# AUSGELESENER TEXT:
▶

Gelsenkirchen. . Nur vier Händler teilen sich Dienstag Platz und Geschäft auf dem Hauptmarkt. Die Groß-Baustelle erschwert die Situation im Umfeld des Margarethe-Zingler-Platzes zusätzlich. Viel Kritik gibt es an der Parkplatzsituation.
Der Lärmpegel ist beachtlich. Trennschleifer und Kreissägen kreischen, unterlagert werden die Spitzen von dunklem Motorbrummen. Hier laufen Aggregate, dort die Krankatze. Betonbauer setzen Eisen, Zaungucker verfolgen das Geschehen interessiert, Autos umkurven Sperrbaken.
Es ist die Geschäftigkeit einer Großbaustelle, die sich mitten in der Stadt breit macht. Der Margarete-Zingler-Platz ändert sein Gesicht gründlich. Auf der einstigen Parkplatz-Fläche wächst ein Wohn- und Geschäftskomplex. Ein Lebensmittel-Vollsortimenter, Altenwohnungen, ein Pflegedienst und Dienstleistungen sollen hier Platz finden.
Nur mittags ist es ruhiger
Im Frühjahr wurde der Grund für das 19-Mio-Euro-Projekt der „8. Grundstücksgesellschaft DSW“ bereitet. Die Regie hat das Bueraner Architekturbüro Dr. Schramm Fronemann Partner. Kritik hat ihr Entwurf herausgefordert. Von Barriere und Riesenriegel, die Licht und Sicht nehmen, von einer stadtplanerischen Sünde war die Rede, als es um die Planung für das Projekt ging. Die Stoßrichtung hat sich verlagert – jetzt sind es die praktischen Themen, die Kritiker vornehmlich umtreiben: die Parksituation während der Bauzeit und danach, die Beschilderung rundum, Änderungen der Verkehrsführungen, die Lärmbelastung.
Im benachbarten Haus des Evangelischen Kirchenkreises muss man derzeit die Fenster schließen, wenn man telefonieren will. „Wir nutzen die Mittagspause auf der Baustelle zum Durchlüften. Dann ist es ruhiger“, sagt eine Mitarbeiterin. Ihr Büro liegt im vierten Stock. Die Sicht auf die Bautätigkeit (das Untergeschoss wird gerade mit Betondecken geschlossen) ist von hier aus beachtlich, der Lärm von unten auch.
„Das motiviert nicht gerade“
Eine wöchentliche Sprechstunde forderte zuletzt AUF Gelsenkirchen in der Bezirksvertretung Mitte, Anwohnerparken ohne Gebühr, eine bessere Platzgestaltung und – schöner Gestaltung nicht gerade dienlich – die Nutzung des Hauptmarkts als Parkplatz außerhalb der Handelszeiten.
Wie „die letzten Mohikaner“ fühlen sich die verbliebenen Händler. Frisch gebundene Sträuße, knospige Rosen und Paletten voller Erika füllen den Marktstand vor dem Bau-Gitterzaun. „Die Situation ist dramatisch“, sagt Blumenhändler Aloys Hoppenheidt-Wienhöfer. Und seine Frau Bärbel ergänzt: „Wir fragen uns jeden Dienstag. wie viele Dienstage wird es noch gehen? Man lebt ja mit der Hoffnung von Markttag zu Markttag“ und werde jedes Mal enttäuscht.

◀

# ÜBUNGSDATEN:
▶

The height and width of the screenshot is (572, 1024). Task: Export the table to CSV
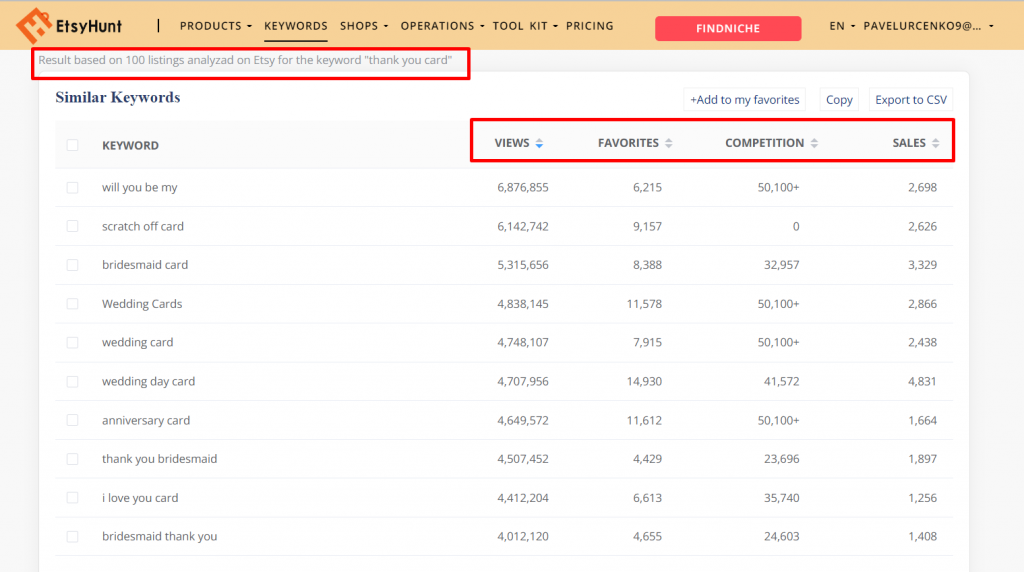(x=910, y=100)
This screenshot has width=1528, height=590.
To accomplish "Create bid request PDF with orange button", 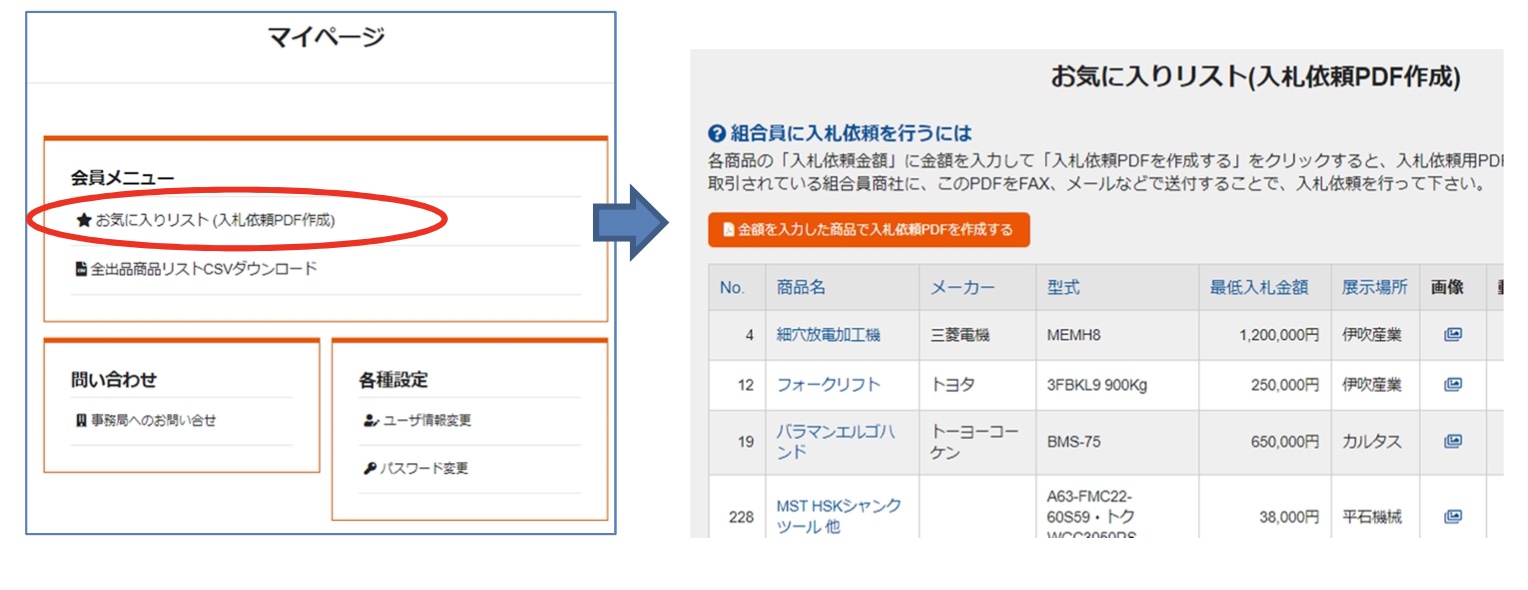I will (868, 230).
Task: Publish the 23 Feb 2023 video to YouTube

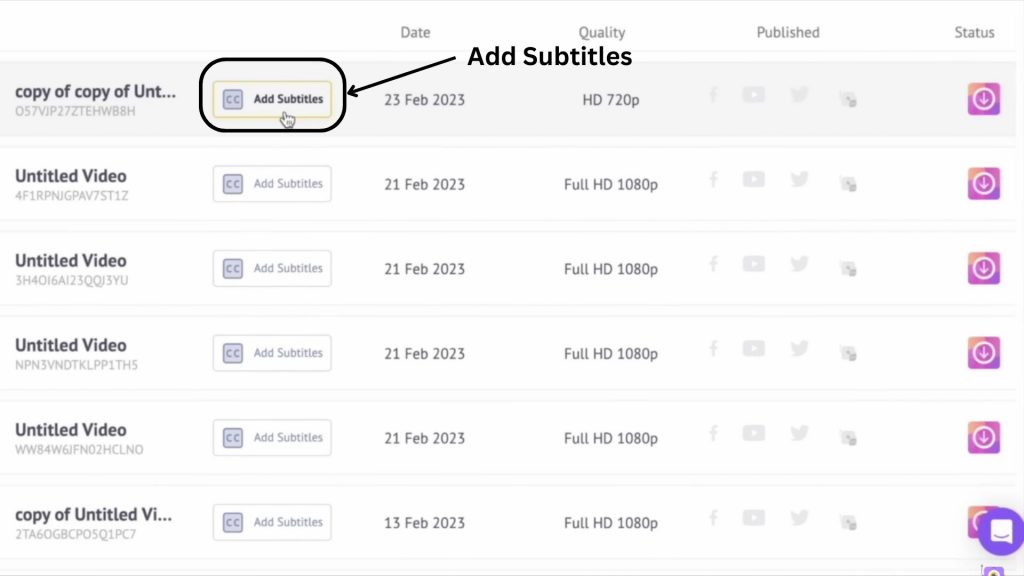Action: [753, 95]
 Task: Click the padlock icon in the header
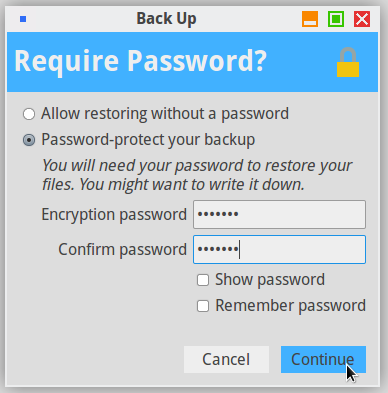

◀

# AUFGABEN:
• A. Übersetze den Satz „Der Margarete-Zingler-Platz ändert sein Gesicht gründlich.“ aus dem Text über die Baustelle am Gelsenkirchener Hauptmarkt ins Englische.
• B. Zähle, in wie vielen Zeilen der Auflistung die Zeichenfolge „screenshot“ vorkommt, wobei Groß- und Kleinschreibung beachtet wird. Nenne nur die Zahl.

# SCHRIFTLICHE ANTWORTEN:
• A. The Margarete-Zingler-Platz is thoroughly changing its face.

• B. 2